MLOps: ML Engineering Best Practices from the Trenches

Abstract: DevOps tools for getting code reliably to production have proven to be effective in the software engineering world. Today, ML Engineers are working at the intersection of data science and software engineering, and can leverage DevOps best practices to streamline their workflow and delivery process. This is what MLOps is all about.

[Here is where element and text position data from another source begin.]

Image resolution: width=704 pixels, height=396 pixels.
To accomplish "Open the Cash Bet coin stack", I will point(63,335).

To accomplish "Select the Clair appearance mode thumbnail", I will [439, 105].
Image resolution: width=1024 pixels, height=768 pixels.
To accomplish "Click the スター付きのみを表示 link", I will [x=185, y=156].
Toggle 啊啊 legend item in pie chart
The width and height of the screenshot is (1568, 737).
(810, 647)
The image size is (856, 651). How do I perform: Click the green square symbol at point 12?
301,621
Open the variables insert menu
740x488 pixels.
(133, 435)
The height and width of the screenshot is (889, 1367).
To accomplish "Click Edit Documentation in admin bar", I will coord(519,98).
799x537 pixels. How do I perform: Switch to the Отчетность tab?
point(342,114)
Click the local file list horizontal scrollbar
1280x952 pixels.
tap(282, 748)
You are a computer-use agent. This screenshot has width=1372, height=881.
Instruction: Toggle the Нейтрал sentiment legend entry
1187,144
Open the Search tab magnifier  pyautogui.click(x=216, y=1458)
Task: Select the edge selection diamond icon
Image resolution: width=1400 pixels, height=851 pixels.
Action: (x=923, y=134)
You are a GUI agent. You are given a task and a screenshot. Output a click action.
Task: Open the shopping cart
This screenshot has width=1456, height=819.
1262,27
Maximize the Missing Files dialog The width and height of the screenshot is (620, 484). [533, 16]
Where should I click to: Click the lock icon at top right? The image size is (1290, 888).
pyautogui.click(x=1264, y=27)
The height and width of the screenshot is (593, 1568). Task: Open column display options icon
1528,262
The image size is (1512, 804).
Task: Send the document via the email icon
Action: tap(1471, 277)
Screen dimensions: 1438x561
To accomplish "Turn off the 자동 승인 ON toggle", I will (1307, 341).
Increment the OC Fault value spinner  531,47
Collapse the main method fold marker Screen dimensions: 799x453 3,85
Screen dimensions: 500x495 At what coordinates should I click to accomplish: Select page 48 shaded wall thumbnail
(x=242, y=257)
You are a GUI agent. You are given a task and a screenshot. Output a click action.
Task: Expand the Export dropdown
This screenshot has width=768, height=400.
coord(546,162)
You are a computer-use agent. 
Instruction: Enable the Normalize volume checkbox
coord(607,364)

At Manifold, we've developed processes to help ML engineers work as an an integrated part of your development and production teams, helping you to be deliberate, disciplined, and coordinated in your deployment process. In this workshop, Sourav and Alex will walk you through the some key learnings from using this Lean AI process. They’ll cover topics such as:
Scaffolding a project with a consistent structure for ML
Using Docker for a consistent runtime across the team and environments
Cleanly separating ML configuration from ML source code
Setting up an ML experiment tracking system
Systems for rapid ML experimentation in the cloud
Deploying ML seamlessly at production scale using Docker

Bio: As CTO for Manifold, Sourav is responsible for the overall delivery of data science and data product services to make clients successful. Before Manifold, Sourav led teams to build data products across the technology stack, from smart thermostats and security cams (Google / Nest) to power grid forecasting (AutoGrid) to wireless communication chips (Qualcomm). He holds patents for his work, has been published in several IEEE journals, and has won numerous awards. He earned his PhD, MS, and BS degrees from MIT in Electrical Engineering and Computer Science.